At a Glance
- Tasks: Build scalable AI systems for top global retail brands and optimise data pipelines.
- Company: Fast-growing startup redefining retail analytics through innovative AI solutions.
- Benefits: Remote work flexibility, competitive salary, and opportunities for professional growth.
- Why this job: Join a dynamic team and make a real impact in the retail industry with cutting-edge technology.
- Qualifications: 3+ years in data engineering or MLOps, strong Python skills, and cloud deployment experience.
- Other info: Collaborative environment with a focus on innovation and career advancement.
The predicted salary is between 48000 - 72000 £ per year.
Do you want to build agentic AI systems used by over 30 global retail brands?
Looking to scale ML/LLM products in a fast-growing, post-Series A startup?
Keen to work hands-on with MLOps, LLMs, and backend APIs in a high-impact role?

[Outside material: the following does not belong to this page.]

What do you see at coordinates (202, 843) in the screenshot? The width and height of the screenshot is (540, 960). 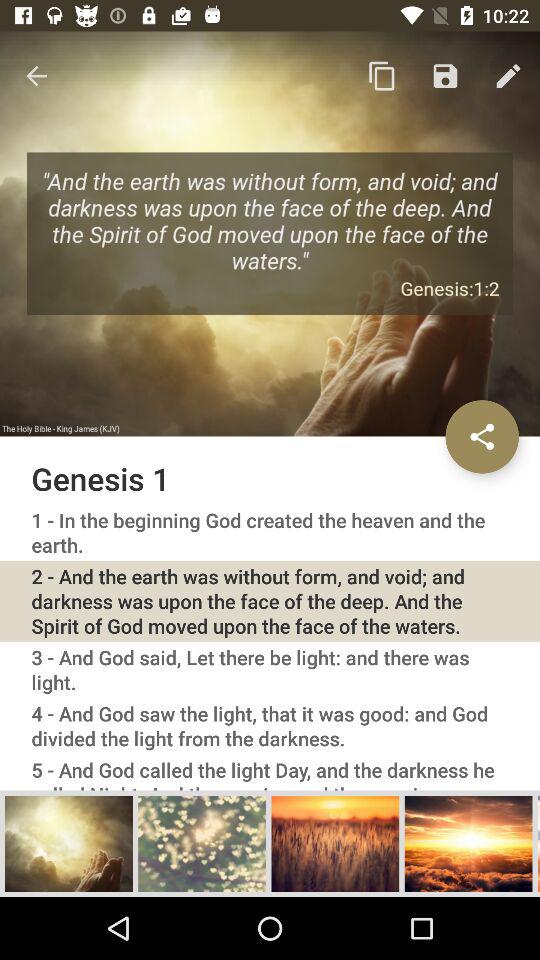 I see `picture` at bounding box center [202, 843].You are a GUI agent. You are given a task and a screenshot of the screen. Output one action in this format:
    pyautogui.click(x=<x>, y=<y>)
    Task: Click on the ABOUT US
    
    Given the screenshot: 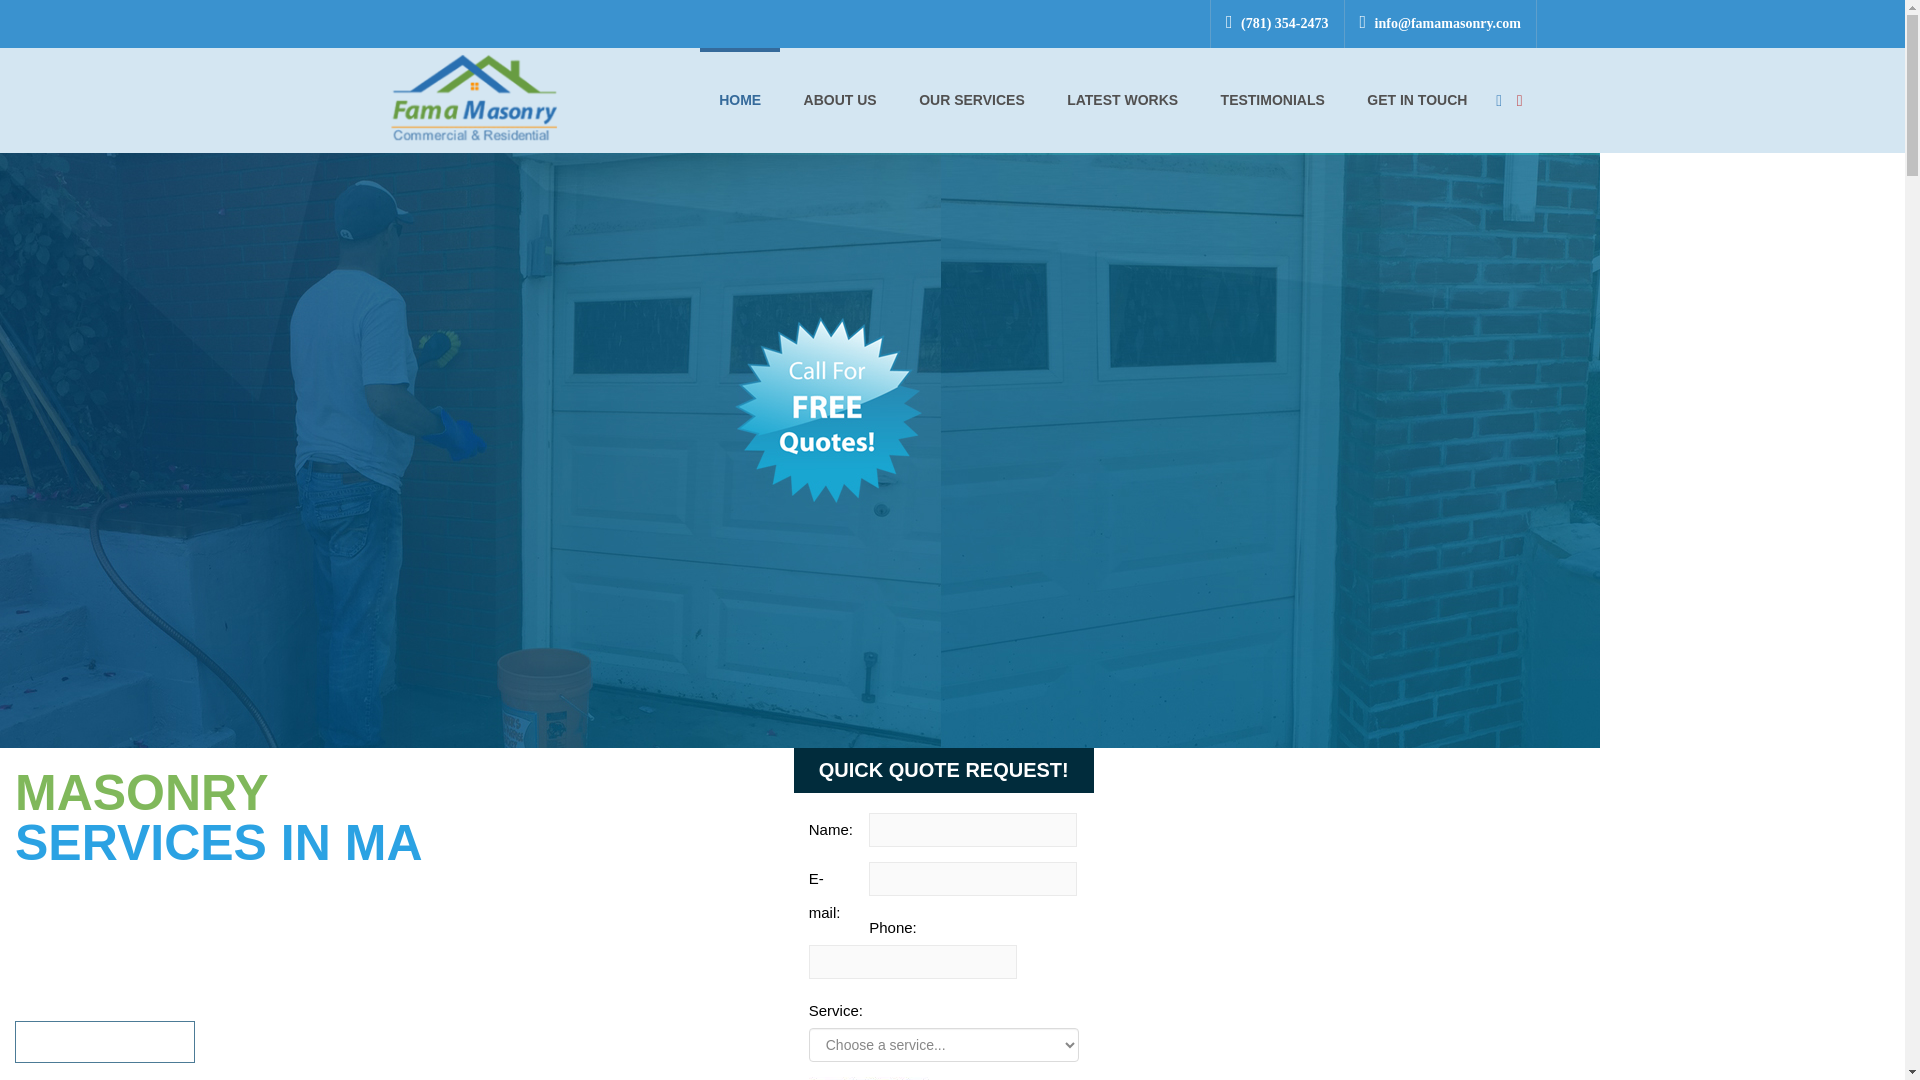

*The role is largely remote, but you must be open to visiting HQ in Bath, UK, 1-2 days a month*
We\’re working with a company that’s redefining retail analytics through AI. Their suite of intelligent tools—used by over 30 global brands—enhances merchandising, shopper journey planning, and range optimisation. Profitable from day one and now scaling fast, they’re growing their engineering team to meet rising client demand. This Senior AI Engineer will work across the business to ideate LLM use cases and own data pipelining, ML deployment and finetuning.
Responsibilities:
- Build scalable backend systems powering ML/LLM-driven tools
- Design and maintain CI/CD-enabled MLOps pipelines
- Develop robust APIs to serve production AI models
- Collaborate with data scientists and product teams
- Optimise big data and cloud infrastructure (Azure/GCP)
Requirements:
- 3+ years in data engineering or MLOps
- Strong Python and exposure to ML/AI libraries (e.g. PyTorch, HuggingFace)
- Proficient with Airflow, DBT, Docker, Kubernetes
- Cloud deployment experience (Azure preferred)
- Backend/API development experience with client-facing exposure
Interested? Please apply below.
Senior AI Engineer - Retail AI employer: Harnham
Contact Detail:
Harnham Recruiting Team
StudySmarter Expert Advice 🤫
We think this is how you could land Senior AI Engineer - Retail AI
✨Tip Number 1
Network like a pro! Reach out to folks in the industry, especially those working with AI and retail. A friendly chat can lead to opportunities that aren’t even advertised yet.
✨Tip Number 2
Show off your skills! Create a portfolio showcasing your projects, especially those involving ML/LLM. This gives potential employers a taste of what you can do and sets you apart from the crowd.
✨Tip Number 3
Prepare for interviews by brushing up on your technical knowledge and problem-solving skills. Practice common coding challenges and be ready to discuss your past experiences with MLOps and backend systems.
✨Tip Number 4
Don’t forget to apply through our website! It’s the best way to ensure your application gets noticed. Plus, we love seeing candidates who are proactive about their job search.
We think you need these skills to ace Senior AI Engineer - Retail AI
Some tips for your application 🫡
Tailor Your CV: Make sure your CV highlights your experience with MLOps, ML/LLM products, and backend APIs. We want to see how your skills align with the role, so don’t be shy about showcasing relevant projects!
Craft a Compelling Cover Letter: Your cover letter is your chance to shine! Tell us why you’re excited about building AI systems for retail and how your background makes you the perfect fit. Keep it engaging and personal!
Showcase Your Technical Skills: We’re looking for strong Python skills and experience with tools like Airflow, Docker, and Kubernetes. Be sure to mention specific projects or achievements that demonstrate your expertise in these areas.
Apply Through Our Website: We encourage you to apply directly through our website. It’s the best way for us to receive your application and ensures you’re considered for this exciting opportunity. Don’t miss out!
How to prepare for a job interview at Harnham
✨Know Your Tech Stack
Make sure you’re well-versed in the technologies mentioned in the job description, like Python, MLOps tools, and cloud platforms. Brush up on your experience with libraries like PyTorch and HuggingFace, as well as your knowledge of CI/CD pipelines and API development.
✨Showcase Your Problem-Solving Skills
Prepare to discuss specific challenges you've faced in previous roles, especially related to data engineering or ML deployment. Think about how you optimised systems or improved processes, and be ready to share those stories during the interview.
✨Understand the Business Impact
Since this role is about building AI systems for retail, it’s crucial to understand how your work can enhance merchandising and shopper journeys. Research the company’s clients and think about how your contributions could directly impact their success.
✨Be Ready to Collaborate
This position involves working closely with data scientists and product teams. Prepare examples of how you’ve successfully collaborated in the past, and be ready to discuss how you would approach teamwork in this new role.